Copy out the items from the line containing "What do you see at coordinates (907, 462)" through the line containing "center [102, 762].", keeping every line unchanged.

..........

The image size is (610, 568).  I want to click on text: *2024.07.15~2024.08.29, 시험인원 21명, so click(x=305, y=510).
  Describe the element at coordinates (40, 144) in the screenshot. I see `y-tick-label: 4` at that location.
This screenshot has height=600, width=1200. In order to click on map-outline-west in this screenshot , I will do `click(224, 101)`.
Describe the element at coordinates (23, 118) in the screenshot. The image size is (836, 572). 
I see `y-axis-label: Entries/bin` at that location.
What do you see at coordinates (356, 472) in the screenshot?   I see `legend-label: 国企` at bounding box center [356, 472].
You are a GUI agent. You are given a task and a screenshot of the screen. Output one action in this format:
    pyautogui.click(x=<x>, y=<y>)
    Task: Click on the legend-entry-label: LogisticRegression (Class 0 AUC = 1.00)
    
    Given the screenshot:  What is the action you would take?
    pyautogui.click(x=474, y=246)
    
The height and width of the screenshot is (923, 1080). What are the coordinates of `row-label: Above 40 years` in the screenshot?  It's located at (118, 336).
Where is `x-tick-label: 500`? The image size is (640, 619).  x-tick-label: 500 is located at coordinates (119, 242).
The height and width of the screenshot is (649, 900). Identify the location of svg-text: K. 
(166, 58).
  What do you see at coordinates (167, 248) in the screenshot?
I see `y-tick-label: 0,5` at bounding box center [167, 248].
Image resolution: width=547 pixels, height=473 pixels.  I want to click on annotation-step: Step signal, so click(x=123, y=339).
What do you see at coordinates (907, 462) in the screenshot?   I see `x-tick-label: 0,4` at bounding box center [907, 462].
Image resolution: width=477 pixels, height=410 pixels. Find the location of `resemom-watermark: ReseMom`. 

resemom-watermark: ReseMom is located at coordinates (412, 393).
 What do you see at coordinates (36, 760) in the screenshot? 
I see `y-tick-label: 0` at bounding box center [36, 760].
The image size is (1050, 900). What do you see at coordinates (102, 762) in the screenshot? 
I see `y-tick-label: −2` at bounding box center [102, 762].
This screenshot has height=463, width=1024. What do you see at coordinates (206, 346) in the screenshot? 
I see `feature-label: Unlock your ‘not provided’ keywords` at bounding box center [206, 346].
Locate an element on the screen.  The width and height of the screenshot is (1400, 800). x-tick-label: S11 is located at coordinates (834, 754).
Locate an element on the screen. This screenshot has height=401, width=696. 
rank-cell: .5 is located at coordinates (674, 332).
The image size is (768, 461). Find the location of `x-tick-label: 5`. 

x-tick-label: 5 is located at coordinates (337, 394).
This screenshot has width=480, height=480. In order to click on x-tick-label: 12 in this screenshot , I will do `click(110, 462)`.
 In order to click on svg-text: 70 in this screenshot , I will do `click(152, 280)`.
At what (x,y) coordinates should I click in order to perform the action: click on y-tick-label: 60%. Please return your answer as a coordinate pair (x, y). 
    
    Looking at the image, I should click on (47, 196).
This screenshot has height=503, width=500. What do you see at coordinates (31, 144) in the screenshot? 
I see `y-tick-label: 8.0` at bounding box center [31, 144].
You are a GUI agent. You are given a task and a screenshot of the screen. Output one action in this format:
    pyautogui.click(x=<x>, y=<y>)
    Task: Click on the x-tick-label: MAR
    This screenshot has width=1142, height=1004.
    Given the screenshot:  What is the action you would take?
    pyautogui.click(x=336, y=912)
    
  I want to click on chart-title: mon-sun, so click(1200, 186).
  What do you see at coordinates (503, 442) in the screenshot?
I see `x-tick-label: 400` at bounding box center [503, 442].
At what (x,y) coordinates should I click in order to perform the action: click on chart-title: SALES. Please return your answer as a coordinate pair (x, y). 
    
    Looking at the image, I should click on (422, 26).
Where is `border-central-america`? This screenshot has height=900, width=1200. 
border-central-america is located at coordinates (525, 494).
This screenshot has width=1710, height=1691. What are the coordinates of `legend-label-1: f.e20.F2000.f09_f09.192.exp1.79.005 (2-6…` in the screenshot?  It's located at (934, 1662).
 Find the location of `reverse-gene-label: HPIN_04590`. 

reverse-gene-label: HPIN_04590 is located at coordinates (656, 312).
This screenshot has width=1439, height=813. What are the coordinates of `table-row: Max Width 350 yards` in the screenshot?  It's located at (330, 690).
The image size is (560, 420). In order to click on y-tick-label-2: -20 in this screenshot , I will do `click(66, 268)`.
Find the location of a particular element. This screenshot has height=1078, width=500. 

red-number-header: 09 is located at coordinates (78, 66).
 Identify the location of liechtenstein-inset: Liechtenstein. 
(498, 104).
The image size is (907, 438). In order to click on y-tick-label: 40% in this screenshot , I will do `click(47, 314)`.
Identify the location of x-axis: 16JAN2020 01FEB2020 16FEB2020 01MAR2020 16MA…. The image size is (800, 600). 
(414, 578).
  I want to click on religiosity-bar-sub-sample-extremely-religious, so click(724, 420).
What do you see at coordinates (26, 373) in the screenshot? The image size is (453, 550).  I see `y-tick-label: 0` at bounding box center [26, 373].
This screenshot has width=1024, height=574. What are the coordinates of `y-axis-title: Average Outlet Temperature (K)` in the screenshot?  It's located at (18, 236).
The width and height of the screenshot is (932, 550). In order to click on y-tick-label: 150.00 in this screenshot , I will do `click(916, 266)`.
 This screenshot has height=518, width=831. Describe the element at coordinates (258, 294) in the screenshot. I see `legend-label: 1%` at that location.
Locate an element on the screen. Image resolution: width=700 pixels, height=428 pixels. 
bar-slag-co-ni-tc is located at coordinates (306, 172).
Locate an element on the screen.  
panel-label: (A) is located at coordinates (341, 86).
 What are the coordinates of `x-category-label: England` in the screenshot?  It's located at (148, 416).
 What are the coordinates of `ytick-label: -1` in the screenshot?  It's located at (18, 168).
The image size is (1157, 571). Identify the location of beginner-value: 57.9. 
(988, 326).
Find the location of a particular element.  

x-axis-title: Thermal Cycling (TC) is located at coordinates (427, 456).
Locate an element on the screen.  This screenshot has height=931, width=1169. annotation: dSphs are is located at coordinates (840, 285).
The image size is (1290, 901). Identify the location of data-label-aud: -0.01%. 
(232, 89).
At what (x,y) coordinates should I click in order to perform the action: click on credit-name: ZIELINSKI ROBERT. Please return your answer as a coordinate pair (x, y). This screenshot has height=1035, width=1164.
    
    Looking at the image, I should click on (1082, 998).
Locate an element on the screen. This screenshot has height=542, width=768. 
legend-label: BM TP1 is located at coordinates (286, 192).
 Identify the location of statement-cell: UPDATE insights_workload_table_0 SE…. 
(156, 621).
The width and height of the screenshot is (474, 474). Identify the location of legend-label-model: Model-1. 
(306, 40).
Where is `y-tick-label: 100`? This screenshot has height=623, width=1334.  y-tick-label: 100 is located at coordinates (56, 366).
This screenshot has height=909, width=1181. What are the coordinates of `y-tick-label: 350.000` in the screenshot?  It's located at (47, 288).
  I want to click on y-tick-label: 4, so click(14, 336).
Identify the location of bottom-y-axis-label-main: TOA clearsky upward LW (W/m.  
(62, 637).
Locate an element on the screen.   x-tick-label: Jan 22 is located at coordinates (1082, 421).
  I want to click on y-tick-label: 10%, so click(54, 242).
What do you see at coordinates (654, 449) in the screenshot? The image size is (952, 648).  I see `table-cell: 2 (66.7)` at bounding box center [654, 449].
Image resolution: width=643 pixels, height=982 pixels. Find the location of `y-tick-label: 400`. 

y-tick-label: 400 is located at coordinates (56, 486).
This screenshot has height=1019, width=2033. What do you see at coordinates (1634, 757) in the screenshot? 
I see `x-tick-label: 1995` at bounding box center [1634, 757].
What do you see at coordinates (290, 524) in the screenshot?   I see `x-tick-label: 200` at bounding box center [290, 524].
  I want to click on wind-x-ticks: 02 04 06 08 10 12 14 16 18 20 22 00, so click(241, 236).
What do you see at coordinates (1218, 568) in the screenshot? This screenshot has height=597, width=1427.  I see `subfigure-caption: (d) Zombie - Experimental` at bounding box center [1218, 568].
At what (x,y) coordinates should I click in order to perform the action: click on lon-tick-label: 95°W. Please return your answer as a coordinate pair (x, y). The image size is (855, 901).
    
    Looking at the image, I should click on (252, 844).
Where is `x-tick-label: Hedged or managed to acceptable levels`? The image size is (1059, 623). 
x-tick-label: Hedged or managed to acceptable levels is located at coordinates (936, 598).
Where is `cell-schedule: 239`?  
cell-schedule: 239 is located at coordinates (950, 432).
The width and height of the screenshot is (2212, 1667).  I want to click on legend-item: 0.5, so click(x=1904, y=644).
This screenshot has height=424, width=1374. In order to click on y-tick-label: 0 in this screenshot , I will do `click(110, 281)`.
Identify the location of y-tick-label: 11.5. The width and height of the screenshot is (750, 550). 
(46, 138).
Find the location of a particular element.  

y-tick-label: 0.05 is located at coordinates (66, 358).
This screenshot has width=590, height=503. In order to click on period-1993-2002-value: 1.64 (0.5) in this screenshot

..........

- _Output of the task_
What do you see at coordinates (907, 462) in the screenshot?   I see `x-tick-label: 0,4` at bounding box center [907, 462].
Image resolution: width=477 pixels, height=410 pixels. Find the location of `resemom-watermark: ReseMom`. 

resemom-watermark: ReseMom is located at coordinates (412, 393).
 What do you see at coordinates (36, 760) in the screenshot? 
I see `y-tick-label: 0` at bounding box center [36, 760].
The image size is (1050, 900). What do you see at coordinates (102, 762) in the screenshot? 
I see `y-tick-label: −2` at bounding box center [102, 762].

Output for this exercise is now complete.